▶ **WHAT IS REQUIRED**: Would you show every line from the records that holds "help"?

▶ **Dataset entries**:
-- Opening Marker --
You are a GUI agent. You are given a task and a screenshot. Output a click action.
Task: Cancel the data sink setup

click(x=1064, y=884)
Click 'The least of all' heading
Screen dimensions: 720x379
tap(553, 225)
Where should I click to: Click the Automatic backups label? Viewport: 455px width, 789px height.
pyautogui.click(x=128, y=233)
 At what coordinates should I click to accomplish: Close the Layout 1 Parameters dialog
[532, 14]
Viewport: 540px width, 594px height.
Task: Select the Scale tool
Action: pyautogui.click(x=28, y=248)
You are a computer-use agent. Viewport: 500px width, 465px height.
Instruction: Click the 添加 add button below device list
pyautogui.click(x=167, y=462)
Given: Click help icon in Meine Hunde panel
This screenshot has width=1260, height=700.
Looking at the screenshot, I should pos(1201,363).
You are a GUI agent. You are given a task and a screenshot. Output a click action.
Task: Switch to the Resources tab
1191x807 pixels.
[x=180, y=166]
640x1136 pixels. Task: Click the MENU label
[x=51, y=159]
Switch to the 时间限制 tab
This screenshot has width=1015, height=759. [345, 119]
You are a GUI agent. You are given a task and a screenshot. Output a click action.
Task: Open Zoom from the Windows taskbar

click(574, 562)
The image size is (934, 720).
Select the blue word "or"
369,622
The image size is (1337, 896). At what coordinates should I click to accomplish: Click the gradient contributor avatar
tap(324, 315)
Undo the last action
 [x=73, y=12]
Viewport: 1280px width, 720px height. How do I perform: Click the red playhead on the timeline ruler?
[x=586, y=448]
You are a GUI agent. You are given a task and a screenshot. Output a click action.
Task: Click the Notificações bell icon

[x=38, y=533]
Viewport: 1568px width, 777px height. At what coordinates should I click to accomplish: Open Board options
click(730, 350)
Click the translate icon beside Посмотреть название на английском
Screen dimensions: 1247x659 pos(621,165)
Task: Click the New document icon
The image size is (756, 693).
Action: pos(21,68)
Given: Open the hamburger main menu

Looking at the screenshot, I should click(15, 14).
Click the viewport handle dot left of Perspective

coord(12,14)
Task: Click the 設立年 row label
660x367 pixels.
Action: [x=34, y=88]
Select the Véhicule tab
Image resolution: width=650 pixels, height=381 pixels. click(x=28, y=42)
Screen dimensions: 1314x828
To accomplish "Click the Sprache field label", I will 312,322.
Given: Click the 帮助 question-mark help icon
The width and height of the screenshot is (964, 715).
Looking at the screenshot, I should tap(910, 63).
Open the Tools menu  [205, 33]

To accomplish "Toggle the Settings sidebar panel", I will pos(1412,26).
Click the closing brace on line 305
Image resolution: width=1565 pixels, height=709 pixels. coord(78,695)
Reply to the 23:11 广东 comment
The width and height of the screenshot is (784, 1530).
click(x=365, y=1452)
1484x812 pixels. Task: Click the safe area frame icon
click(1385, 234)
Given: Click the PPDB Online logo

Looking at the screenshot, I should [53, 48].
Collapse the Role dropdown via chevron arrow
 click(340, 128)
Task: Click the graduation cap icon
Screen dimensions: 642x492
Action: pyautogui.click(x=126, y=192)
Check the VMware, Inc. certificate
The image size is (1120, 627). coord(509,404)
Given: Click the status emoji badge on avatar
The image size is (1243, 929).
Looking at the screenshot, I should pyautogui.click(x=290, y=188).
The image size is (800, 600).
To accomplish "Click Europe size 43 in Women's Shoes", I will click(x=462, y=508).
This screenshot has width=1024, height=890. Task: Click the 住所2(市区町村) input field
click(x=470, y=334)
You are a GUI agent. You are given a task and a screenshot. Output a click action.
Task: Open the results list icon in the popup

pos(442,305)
-- Closing Marker --
▶ **COMPLETED TASK**:
Given: Click help icon in Meine Hunde panel
Given: Click the 帮助 question-mark help icon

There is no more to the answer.